All Fives is one of the few trick-taking games where scoring happens continuously rather than at deal-end, which makes matches visually dramatic when played on a cribbage board: the pegs leap forward every time a trump is captured. The Five of trumps is worth 5 pip points during capture, giving the game its name; some rulebooks add a further 5-point bonus for a total of 10 on the Five alone. The Ten of trumps, worth 10 pip points, is in most hands actually the single most valuable card.

  1. 01In All Fives, how many points does capturing the Ten of trumps in a trick score, and how does this compare to the Five of trumps?
    Answer The Ten of trumps scores 10 points on capture and the Five scores 5; the Ten is therefore the single biggest single-card prize in the deck, though the Five gives the game its name.
  2. 02What is the match target in All Fives, and how is the score traditionally tracked?
    Answer 61 points, pegged on a cribbage board so each captured trump produces a visible peg advance during play.

History & Culture

All Fives was devised in the 19th century as a scoring enhancement to the older English game All Fours (17th century), which is first documented in Charles Cotton's 'The Compleat Gamester' (1674). All Fives' innovation of immediate trump-capture scoring anticipates the scoring flow of modern Pitch and Setback, and the game's 61-point target and cribbage-board pegging tie it to the broader cribbage-tracked trick-games of British card-game tradition. The family remains strongest today in the Caribbean (especially Trinidad and Tobago, where All Fours tournaments are national-level events) and in the rural American South.

All Fours-family games, including All Fives, are a cornerstone of Caribbean and American Southern card culture.
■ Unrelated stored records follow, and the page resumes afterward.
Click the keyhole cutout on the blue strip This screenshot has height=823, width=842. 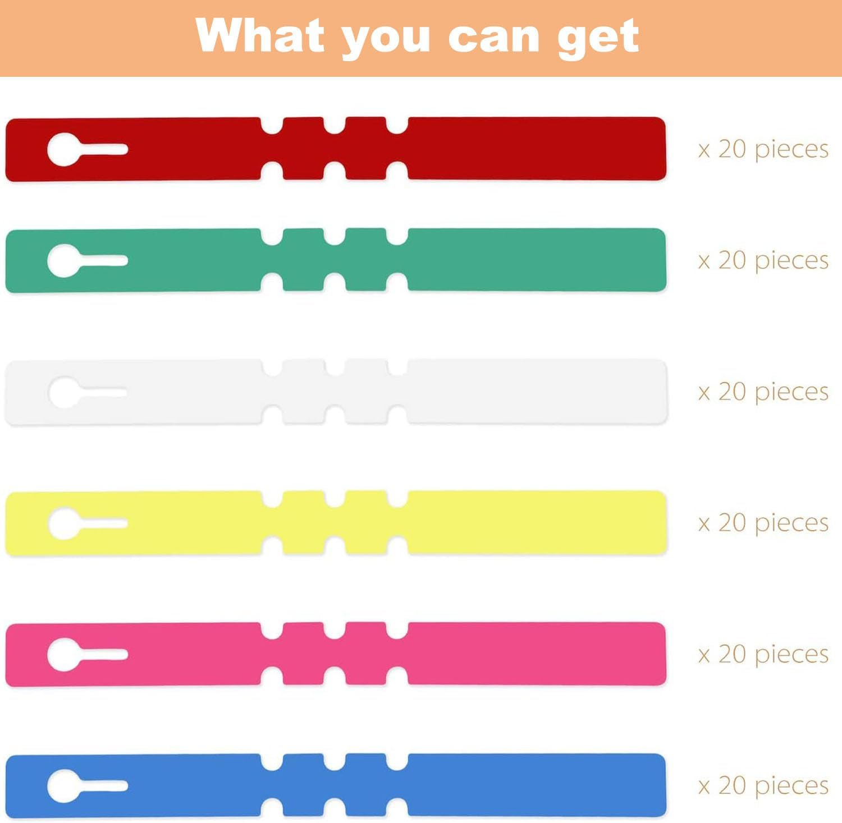point(65,786)
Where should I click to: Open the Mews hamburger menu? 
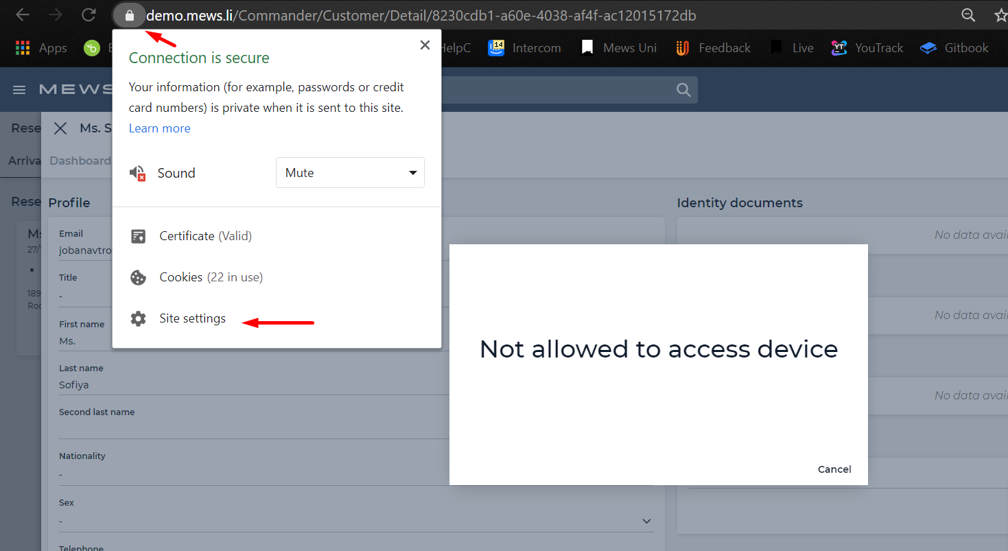(19, 90)
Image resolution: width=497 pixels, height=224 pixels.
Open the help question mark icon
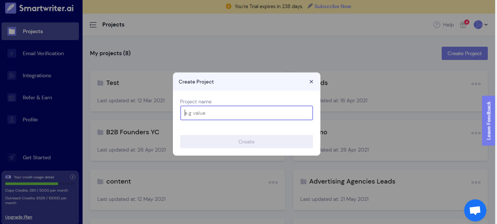click(x=437, y=25)
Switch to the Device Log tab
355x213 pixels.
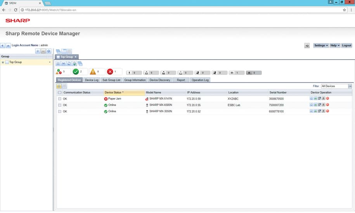click(x=92, y=80)
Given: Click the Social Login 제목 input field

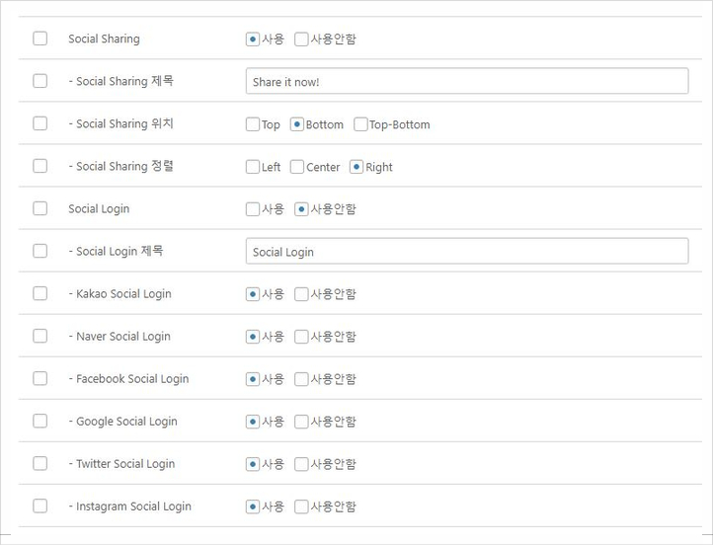Looking at the screenshot, I should 466,252.
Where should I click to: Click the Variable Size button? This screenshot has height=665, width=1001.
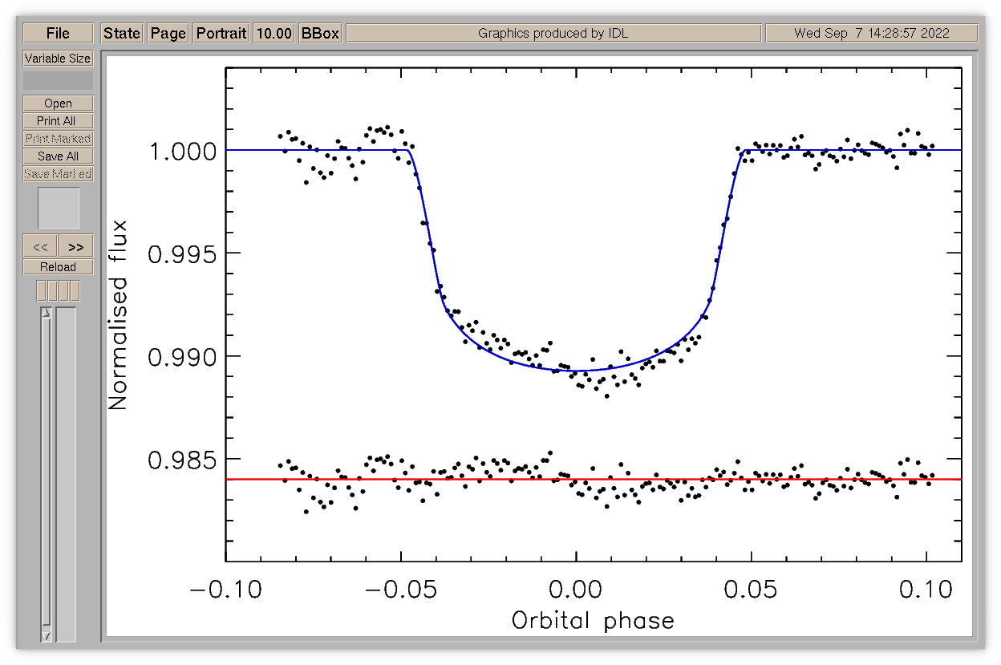pos(58,59)
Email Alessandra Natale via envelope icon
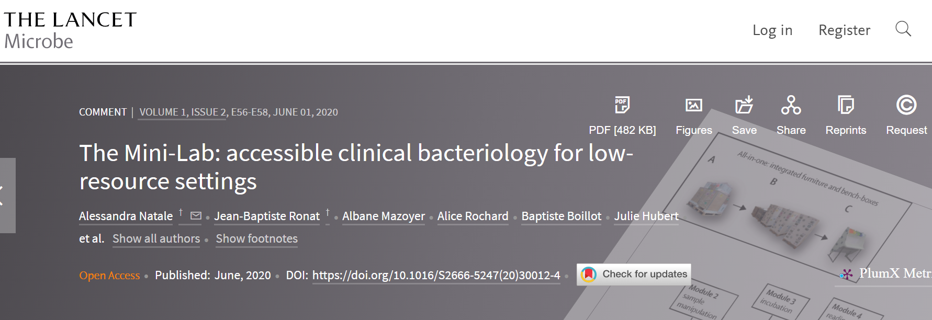932x320 pixels. pos(196,215)
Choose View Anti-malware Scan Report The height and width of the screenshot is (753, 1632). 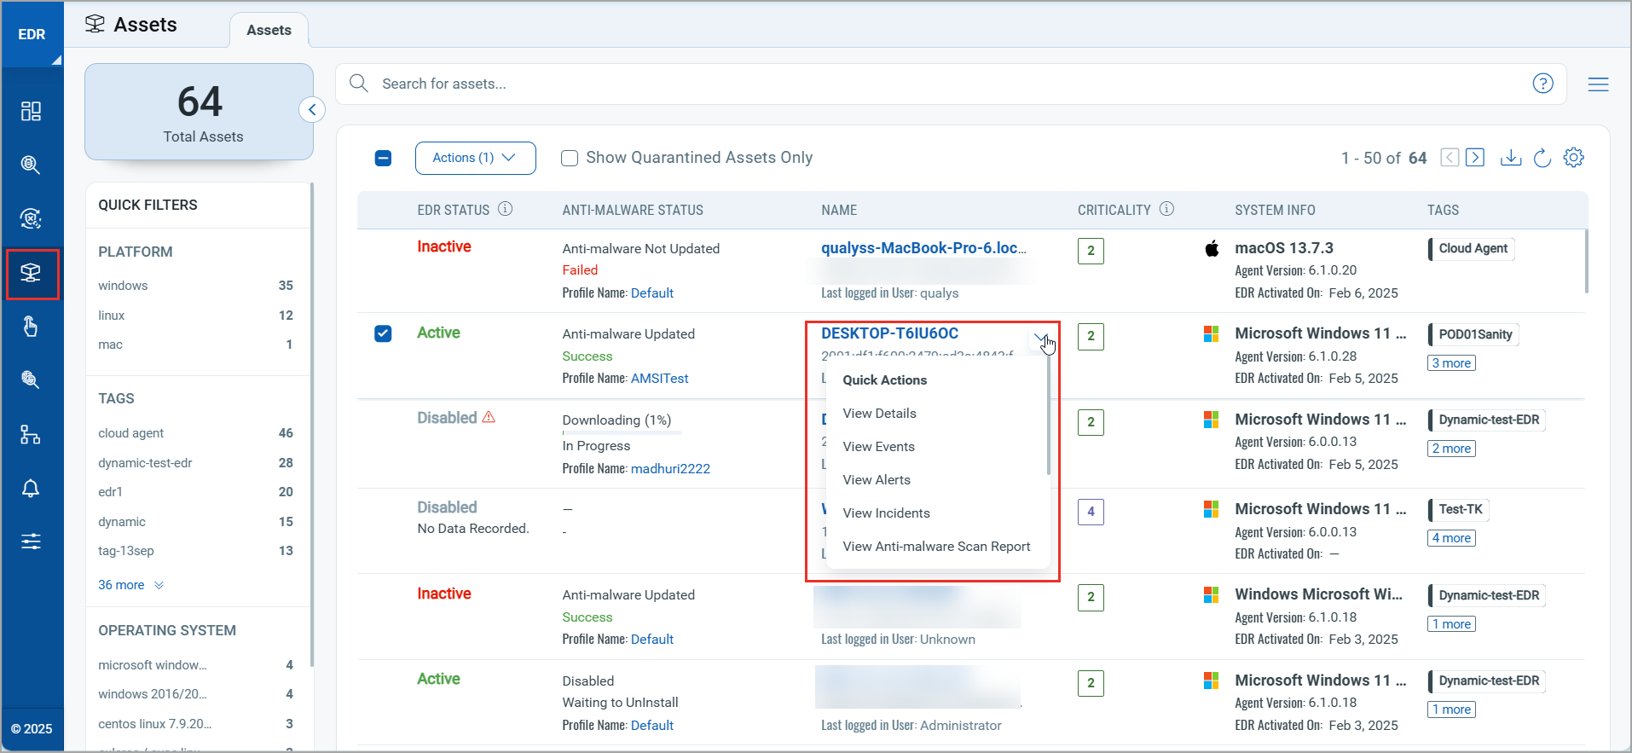coord(936,547)
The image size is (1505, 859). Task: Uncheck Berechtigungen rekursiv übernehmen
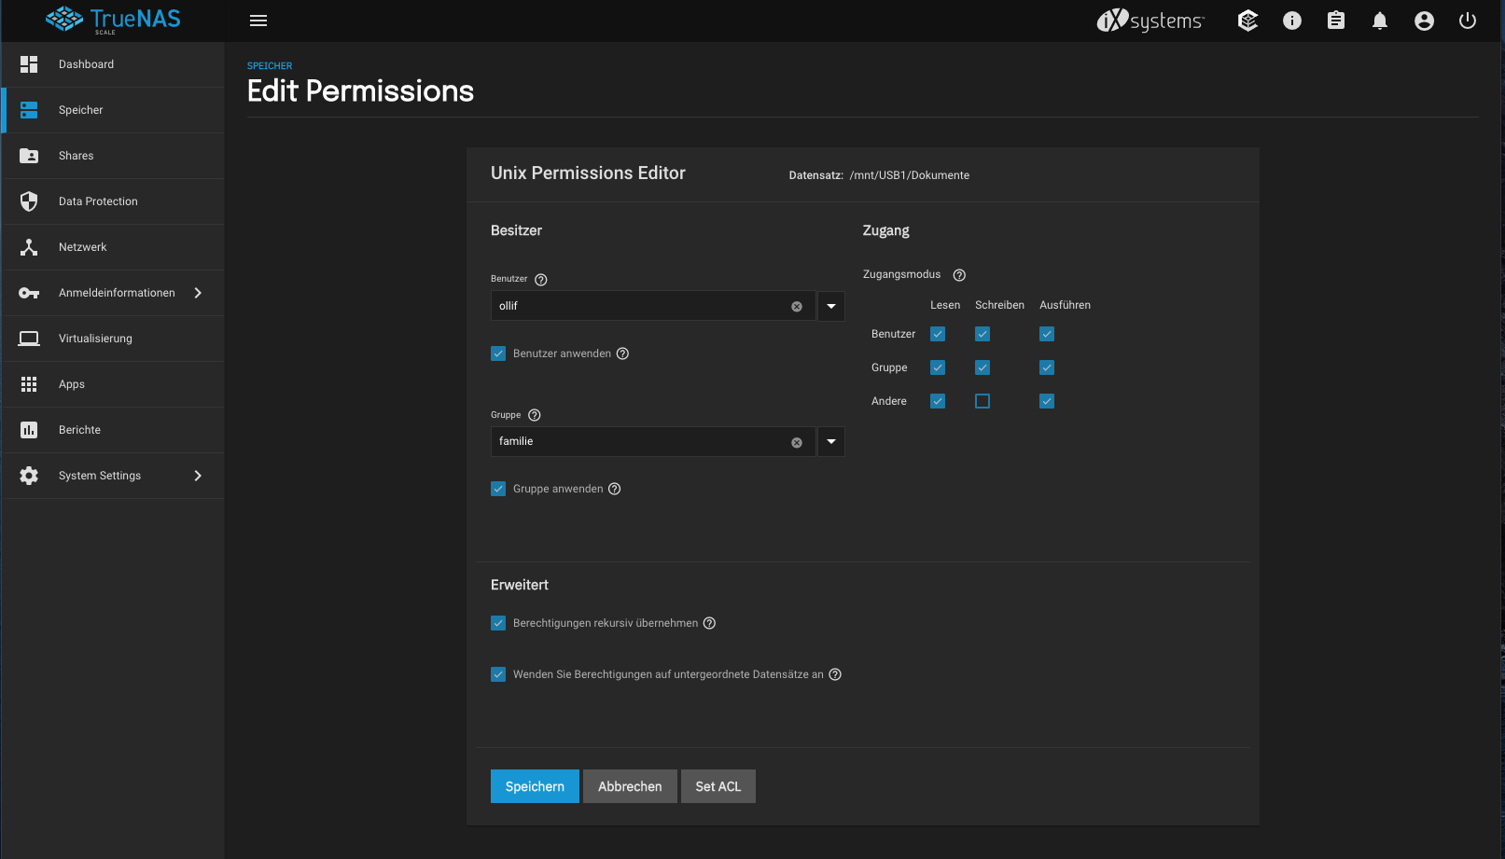(x=498, y=623)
In Trinidad and Tobago the related All Fours is a national sport with televised tournaments; in the Carolinas and Georgia, Pitch (a close cousin) is a fixture of small-town social play. The use of the cribbage board to track All Fives scores links the game to the wider English-speaking pub-cards tradition.

Variations & House Rules

All Fours strips out the immediate trump-capture scoring and keeps only the 4 end-of-deal points. Pitch adds a bidding phase for the right to name trumps. California Jack uses a visible stock rather than a turned trump. Strict-follow variants remove permissive trumping. Partnership All Fives adds 4-player team play. Five for Five adds a further end-of-deal bonus for the Five of trumps.

For beginners, drop the permissive-trump rule and enforce strict follow-suit: it makes the game tighter and easier to read. For short sessions, play to 31 points rather than 61. For educational play with children, skip the begging phase and always play the turn-up; this simplifies the start of each deal without changing core scoring flow.